THE REQUEST:
Please format the data below as a JSON list of strings, one string per line and no blank lines.

====

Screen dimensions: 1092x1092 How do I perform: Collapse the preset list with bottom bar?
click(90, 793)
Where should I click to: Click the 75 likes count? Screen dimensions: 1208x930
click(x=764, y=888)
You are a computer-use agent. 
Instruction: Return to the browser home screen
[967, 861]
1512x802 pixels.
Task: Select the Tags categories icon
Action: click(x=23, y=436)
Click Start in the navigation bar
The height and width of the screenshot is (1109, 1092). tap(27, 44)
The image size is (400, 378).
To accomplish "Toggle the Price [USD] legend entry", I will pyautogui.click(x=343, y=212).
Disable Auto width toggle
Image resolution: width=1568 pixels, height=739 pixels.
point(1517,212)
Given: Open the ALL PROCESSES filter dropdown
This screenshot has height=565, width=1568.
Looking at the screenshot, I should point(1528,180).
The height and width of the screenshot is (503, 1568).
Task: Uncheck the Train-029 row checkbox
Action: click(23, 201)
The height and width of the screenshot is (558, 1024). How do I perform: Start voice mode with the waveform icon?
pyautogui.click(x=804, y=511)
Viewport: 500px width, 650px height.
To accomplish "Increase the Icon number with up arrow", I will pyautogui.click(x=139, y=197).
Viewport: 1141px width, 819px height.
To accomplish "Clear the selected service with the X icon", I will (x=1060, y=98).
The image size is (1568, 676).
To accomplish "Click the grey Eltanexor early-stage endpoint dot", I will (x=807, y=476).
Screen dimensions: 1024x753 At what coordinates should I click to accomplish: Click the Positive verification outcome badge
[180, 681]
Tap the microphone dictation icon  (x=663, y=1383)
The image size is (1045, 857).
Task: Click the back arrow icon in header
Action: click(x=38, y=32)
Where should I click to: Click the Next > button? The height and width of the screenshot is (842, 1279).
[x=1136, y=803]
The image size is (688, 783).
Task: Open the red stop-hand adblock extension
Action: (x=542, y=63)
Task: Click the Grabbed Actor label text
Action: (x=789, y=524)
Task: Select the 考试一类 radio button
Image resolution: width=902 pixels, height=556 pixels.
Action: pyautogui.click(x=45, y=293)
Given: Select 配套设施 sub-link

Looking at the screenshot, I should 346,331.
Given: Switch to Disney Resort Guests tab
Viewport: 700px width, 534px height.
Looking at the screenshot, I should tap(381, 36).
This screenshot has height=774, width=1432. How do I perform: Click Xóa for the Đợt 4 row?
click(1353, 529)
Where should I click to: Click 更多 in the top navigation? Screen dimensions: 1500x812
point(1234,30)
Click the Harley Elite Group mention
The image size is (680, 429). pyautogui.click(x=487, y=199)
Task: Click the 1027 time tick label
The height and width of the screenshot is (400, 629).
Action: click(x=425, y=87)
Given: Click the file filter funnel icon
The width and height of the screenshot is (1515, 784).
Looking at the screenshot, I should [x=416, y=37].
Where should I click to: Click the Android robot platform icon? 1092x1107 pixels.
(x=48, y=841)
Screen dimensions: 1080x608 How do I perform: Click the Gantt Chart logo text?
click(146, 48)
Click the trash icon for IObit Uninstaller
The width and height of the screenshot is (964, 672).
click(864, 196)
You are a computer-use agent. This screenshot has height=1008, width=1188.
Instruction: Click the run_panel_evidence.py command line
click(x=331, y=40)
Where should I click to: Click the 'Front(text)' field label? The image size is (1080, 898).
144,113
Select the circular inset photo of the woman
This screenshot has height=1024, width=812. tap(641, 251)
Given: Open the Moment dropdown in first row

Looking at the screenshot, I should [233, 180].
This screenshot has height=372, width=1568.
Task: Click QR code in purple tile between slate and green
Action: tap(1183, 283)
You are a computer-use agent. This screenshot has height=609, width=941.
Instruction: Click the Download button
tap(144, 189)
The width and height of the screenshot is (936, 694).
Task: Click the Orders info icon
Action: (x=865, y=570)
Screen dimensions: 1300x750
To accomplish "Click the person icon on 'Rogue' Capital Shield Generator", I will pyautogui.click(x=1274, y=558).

====

EXPECTED OUTPUT:
[
  "Screen dimensions: 1092x1092 How do I perform: Collapse the preset list with bottom bar?",
  "click(90, 793)",
  "Where should I click to: Click the 75 likes count? Screen dimensions: 1208x930",
  "click(x=764, y=888)",
  "You are a computer-use agent. ",
  "Instruction: Return to the browser home screen",
  "[967, 861]",
  "1512x802 pixels.",
  "Task: Select the Tags categories icon",
  "Action: click(x=23, y=436)",
  "Click Start in the navigation bar",
  "The height and width of the screenshot is (1109, 1092). tap(27, 44)",
  "The image size is (400, 378).",
  "To accomplish \"Toggle the Price [USD] legend entry\", I will pyautogui.click(x=343, y=212).",
  "Disable Auto width toggle",
  "Image resolution: width=1568 pixels, height=739 pixels.",
  "point(1517,212)",
  "Given: Open the ALL PROCESSES filter dropdown",
  "This screenshot has height=565, width=1568.",
  "Looking at the screenshot, I should point(1528,180).",
  "The height and width of the screenshot is (503, 1568).",
  "Task: Uncheck the Train-029 row checkbox",
  "Action: click(23, 201)",
  "The height and width of the screenshot is (558, 1024). How do I perform: Start voice mode with the waveform icon?",
  "pyautogui.click(x=804, y=511)",
  "Viewport: 500px width, 650px height.",
  "To accomplish \"Increase the Icon number with up arrow\", I will pyautogui.click(x=139, y=197).",
  "Viewport: 1141px width, 819px height.",
  "To accomplish \"Clear the selected service with the X icon\", I will (x=1060, y=98).",
  "The image size is (1568, 676).",
  "To accomplish \"Click the grey Eltanexor early-stage endpoint dot\", I will (x=807, y=476).",
  "Screen dimensions: 1024x753 At what coordinates should I click to accomplish: Click the Positive verification outcome badge",
  "[180, 681]",
  "Tap the microphone dictation icon  (x=663, y=1383)",
  "The image size is (1045, 857).",
  "Task: Click the back arrow icon in header",
  "Action: click(x=38, y=32)",
  "Where should I click to: Click the Next > button? The height and width of the screenshot is (842, 1279).",
  "[x=1136, y=803]",
  "The image size is (688, 783).",
  "Task: Open the red stop-hand adblock extension",
  "Action: (x=542, y=63)",
  "Task: Click the Grabbed Actor label text",
  "Action: (x=789, y=524)",
  "Task: Select the 考试一类 radio button",
  "Image resolution: width=902 pixels, height=556 pixels.",
  "Action: pyautogui.click(x=45, y=293)",
  "Given: Select 配套设施 sub-link",
  "Looking at the screenshot, I should 346,331.",
  "Given: Switch to Disney Resort Guests tab",
  "Viewport: 700px width, 534px height.",
  "Looking at the screenshot, I should tap(381, 36).",
  "This screenshot has height=774, width=1432. How do I perform: Click Xóa for the Đợt 4 row?",
  "click(1353, 529)",
  "Where should I click to: Click 更多 in the top navigation? Screen dimensions: 1500x812",
  "point(1234,30)",
  "Click the Harley Elite Group mention",
  "The image size is (680, 429). pyautogui.click(x=487, y=199)",
  "Task: Click the 1027 time tick label",
  "The height and width of the screenshot is (400, 629).",
  "Action: click(x=425, y=87)",
  "Given: Click the file filter funnel icon",
  "The width and height of the screenshot is (1515, 784).",
  "Looking at the screenshot, I should [x=416, y=37].",
  "Where should I click to: Click the Android robot platform icon? 1092x1107 pixels.",
  "(x=48, y=841)",
  "Screen dimensions: 1080x608 How do I perform: Click the Gantt Chart logo text?",
  "click(146, 48)",
  "Click the trash icon for IObit Uninstaller",
  "The width and height of the screenshot is (964, 672).",
  "click(864, 196)",
  "You are a computer-use agent. This screenshot has height=1008, width=1188.",
  "Instruction: Click the run_panel_evidence.py command line",
  "click(x=331, y=40)",
  "Where should I click to: Click the 'Front(text)' field label? The image size is (1080, 898).",
  "144,113",
  "Select the circular inset photo of the woman",
  "This screenshot has height=1024, width=812. tap(641, 251)",
  "Given: Open the Moment dropdown in first row",
  "Looking at the screenshot, I should [233, 180].",
  "This screenshot has height=372, width=1568.",
  "Task: Click QR code in purple tile between slate and green",
  "Action: tap(1183, 283)",
  "You are a computer-use agent. This screenshot has height=609, width=941.",
  "Instruction: Click the Download button",
  "tap(144, 189)",
  "The width and height of the screenshot is (936, 694).",
  "Task: Click the Orders info icon",
  "Action: (x=865, y=570)",
  "Screen dimensions: 1300x750",
  "To accomplish \"Click the person icon on 'Rogue' Capital Shield Generator\", I will pyautogui.click(x=1274, y=558)."
]